Gate Oxide Fabrication Method for MOS Devices

Wednesday, 13 December, 2000


In an increasingly mobile world of go-anywhere, do-everything personal products, the semiconductor industry is locked into a search for technologies that support lower power consumption and enhanced reliability in highly integrated LSI.

Toshiba Corporation has announced a major breakthrough for the desirable combination of all metal-oxide semiconductors and end products.

This breakthrough attacks the problem with a fabrication process that uses deuterium in its gaseous state.

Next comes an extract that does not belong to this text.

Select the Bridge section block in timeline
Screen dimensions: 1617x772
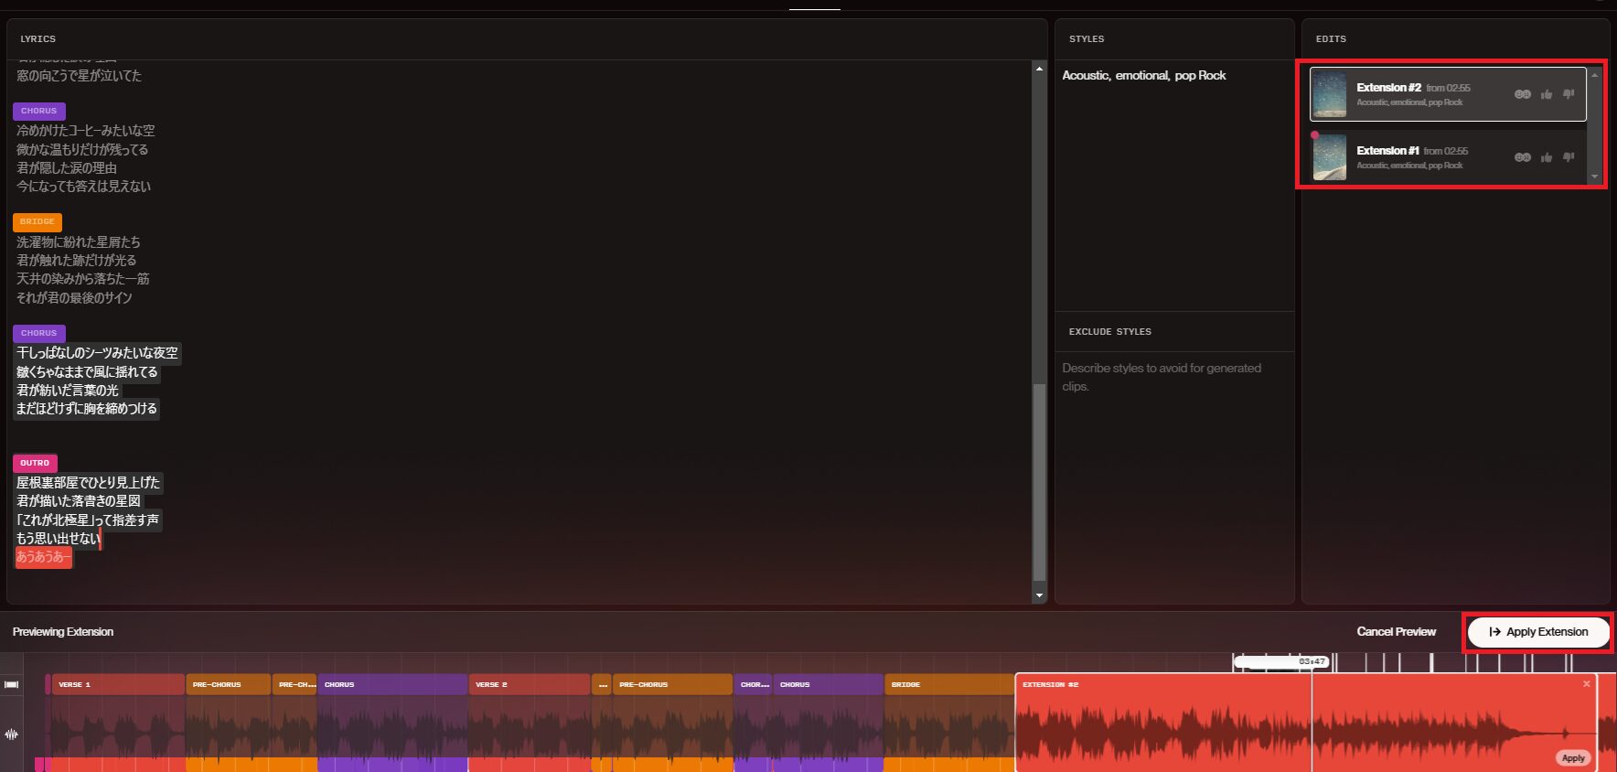pyautogui.click(x=948, y=684)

While previous studies had confirmed the effectiveness of deuterium annealing in reducing interface-defect generation at the gate oxide-silicon substrate interface, this process has advanced to the level of suppressing SILC and cutting it by 30 per cent.

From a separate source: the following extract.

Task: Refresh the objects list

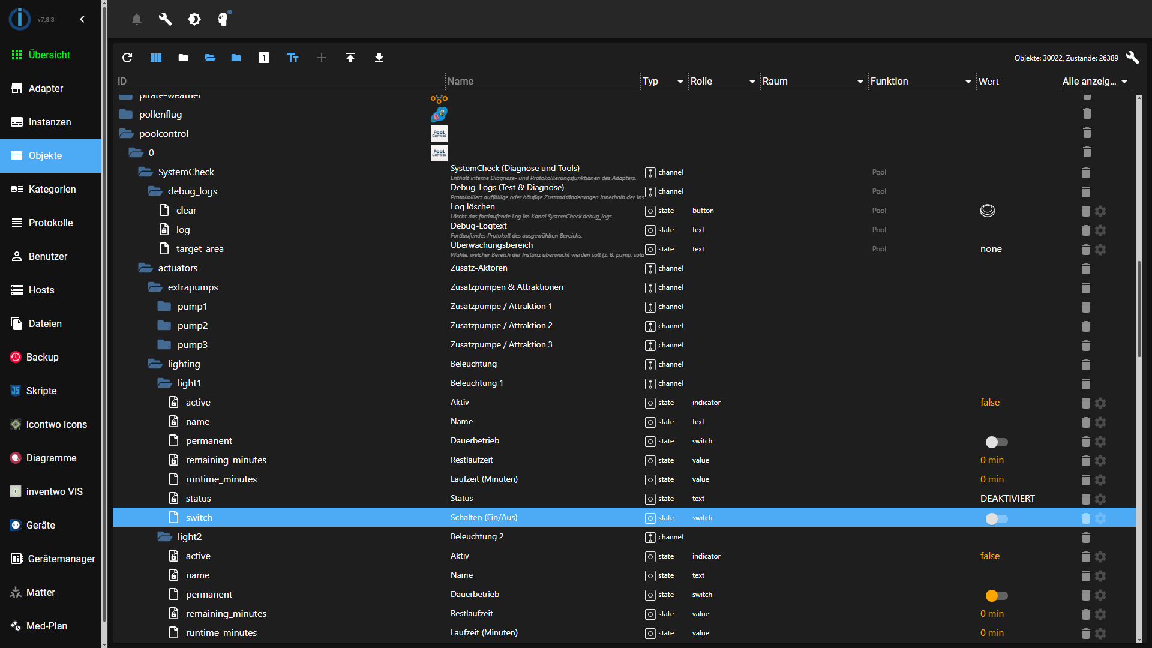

The process burns deuterium in ambient oxygen during the gate oxidation process, introducing deuterium atoms into the gate oxide as growing SiO2 film.

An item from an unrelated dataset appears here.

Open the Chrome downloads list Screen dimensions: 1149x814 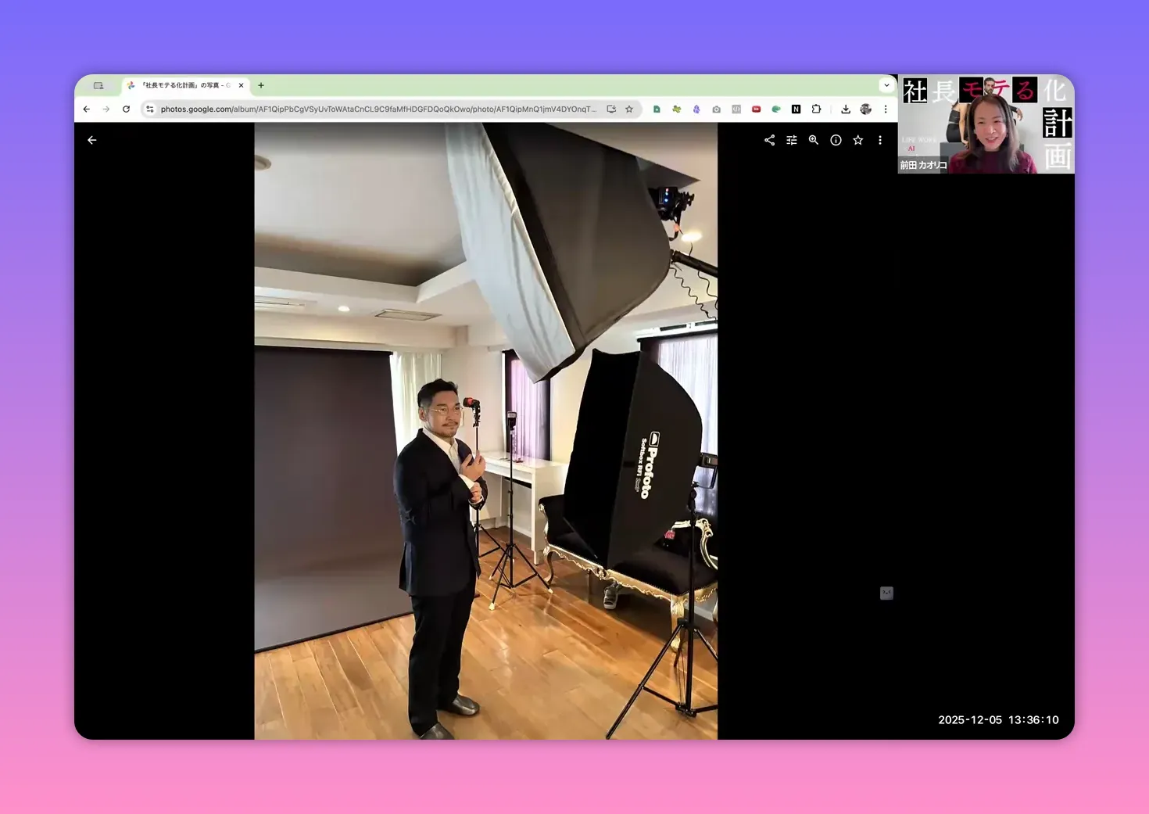coord(845,109)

Tests confirm that the process achieves more stable chemical bonding of deuterium atoms than the annealing process.

SILC suppression was rendered even more effective by replacing SiH4 gas with SiD4 gas during polycrystalline silicon deposition of the gate electrode. The number of deuterium atoms in the SiO2 film after polycrystalline silicon deposition by SiD4 gas was 10 times larger than achieved with deuterium oxidation alone.

This oxidation process has the potential to be a real-world solution compatible with conventional oxidation process.

Suppression of SILC can be achieved by changing from hydrogen gas, widely used for the gate oxidation process, to deuterium gas.